● About this exercise
The string "icon" may appear in lines of the listing. Report each line where it does.

● Information shown
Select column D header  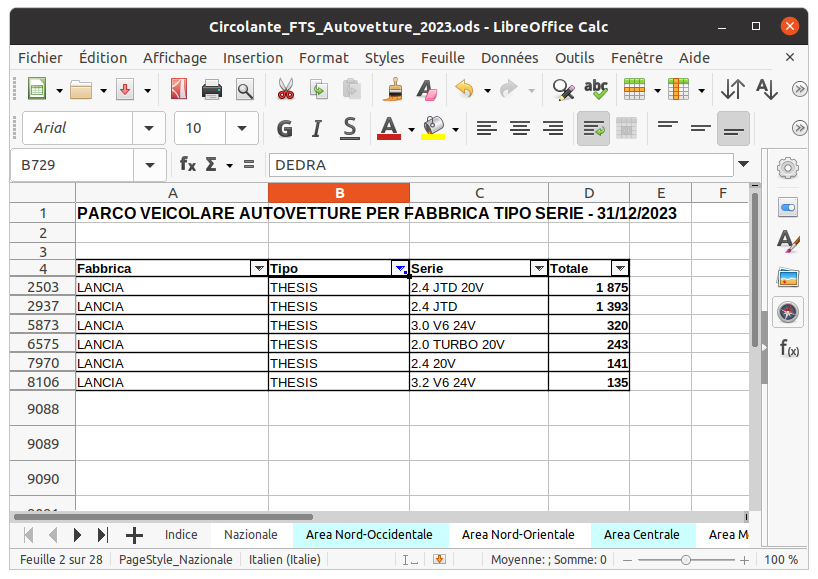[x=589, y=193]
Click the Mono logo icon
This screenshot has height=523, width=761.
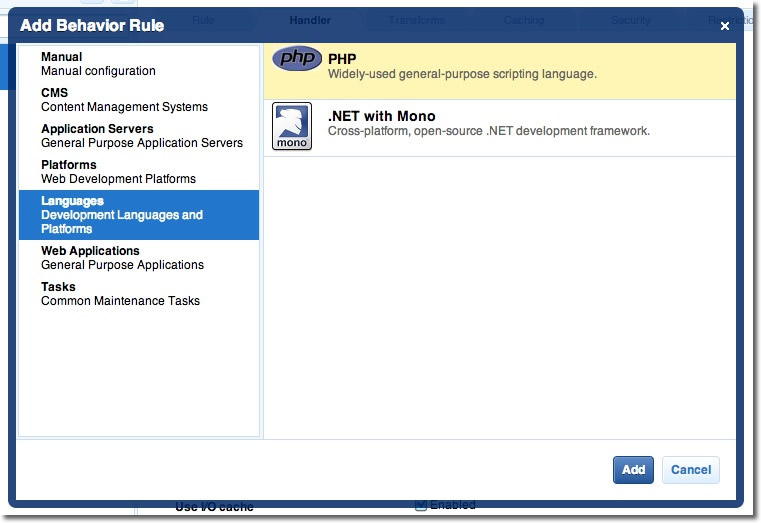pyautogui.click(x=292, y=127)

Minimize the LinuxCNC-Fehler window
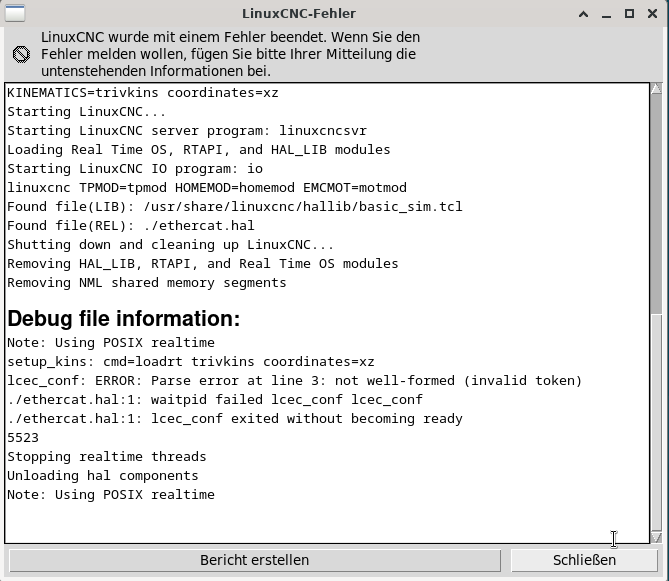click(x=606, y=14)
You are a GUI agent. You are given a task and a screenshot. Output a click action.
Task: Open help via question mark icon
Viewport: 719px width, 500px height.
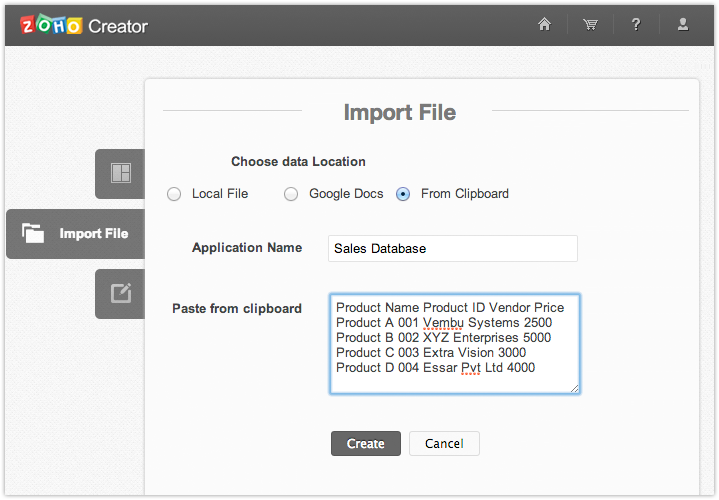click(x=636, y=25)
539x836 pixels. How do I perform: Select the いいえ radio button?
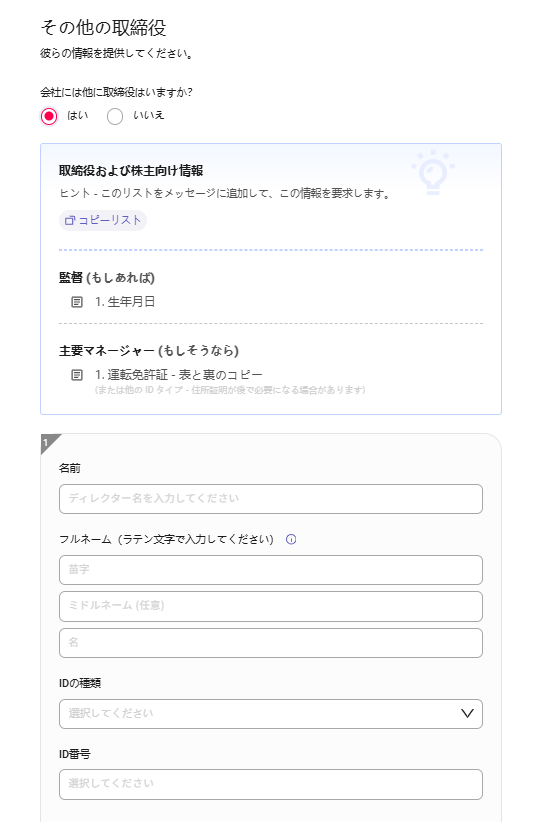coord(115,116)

● Your response
Click the Mono logo icon
Task: Open help via question mark icon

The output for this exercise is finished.